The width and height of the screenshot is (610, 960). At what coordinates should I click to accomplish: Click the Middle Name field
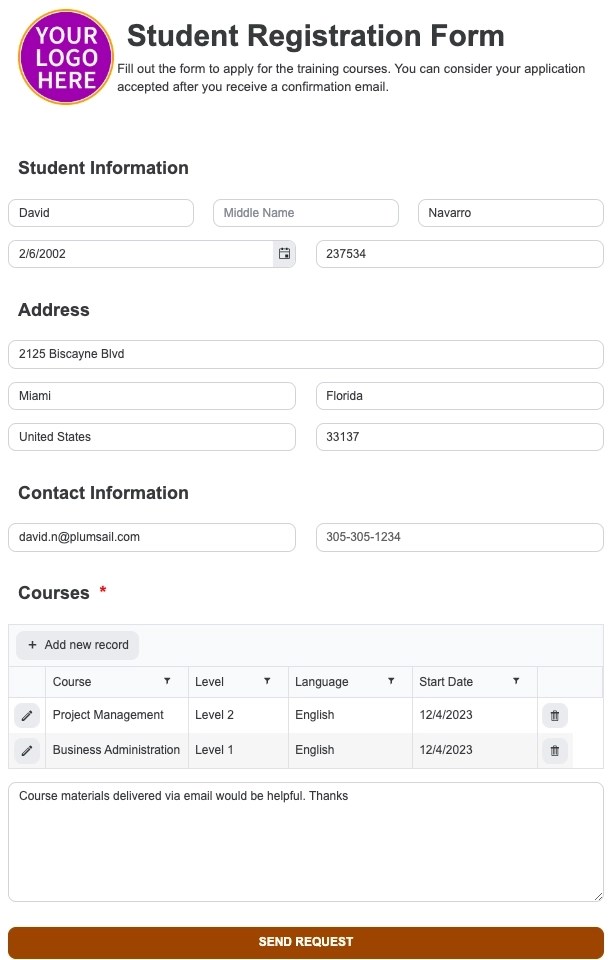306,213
---
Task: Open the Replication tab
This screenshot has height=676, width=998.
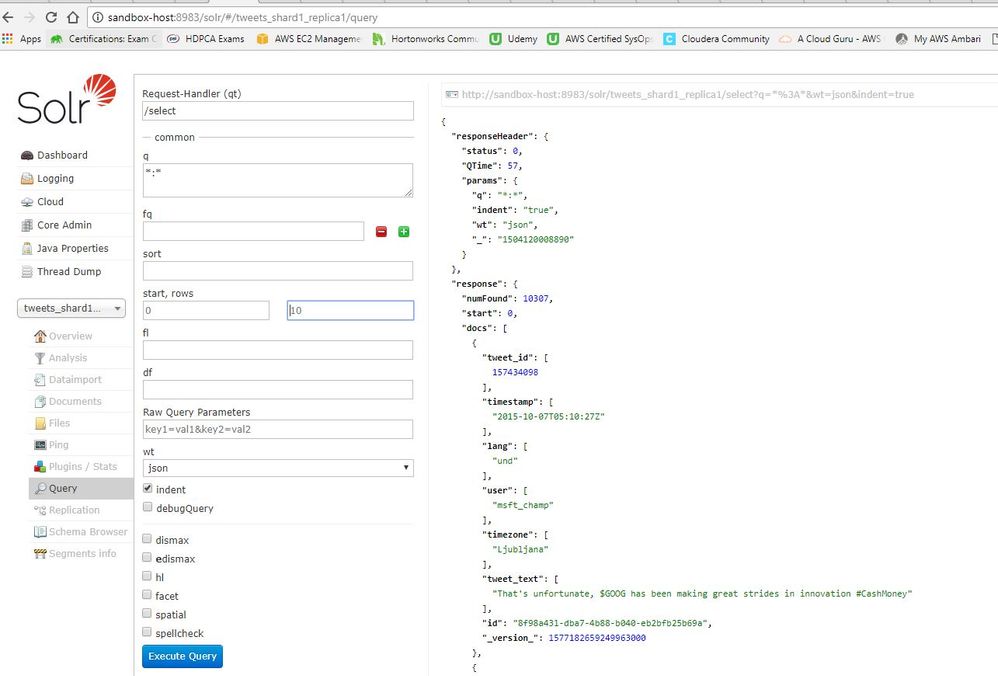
==
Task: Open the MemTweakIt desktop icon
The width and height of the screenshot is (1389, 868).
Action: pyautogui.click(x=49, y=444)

*What needs to be done:* Your answer must be the count of lines in the data that contain "Task", with no added words.

*Final answer:* 2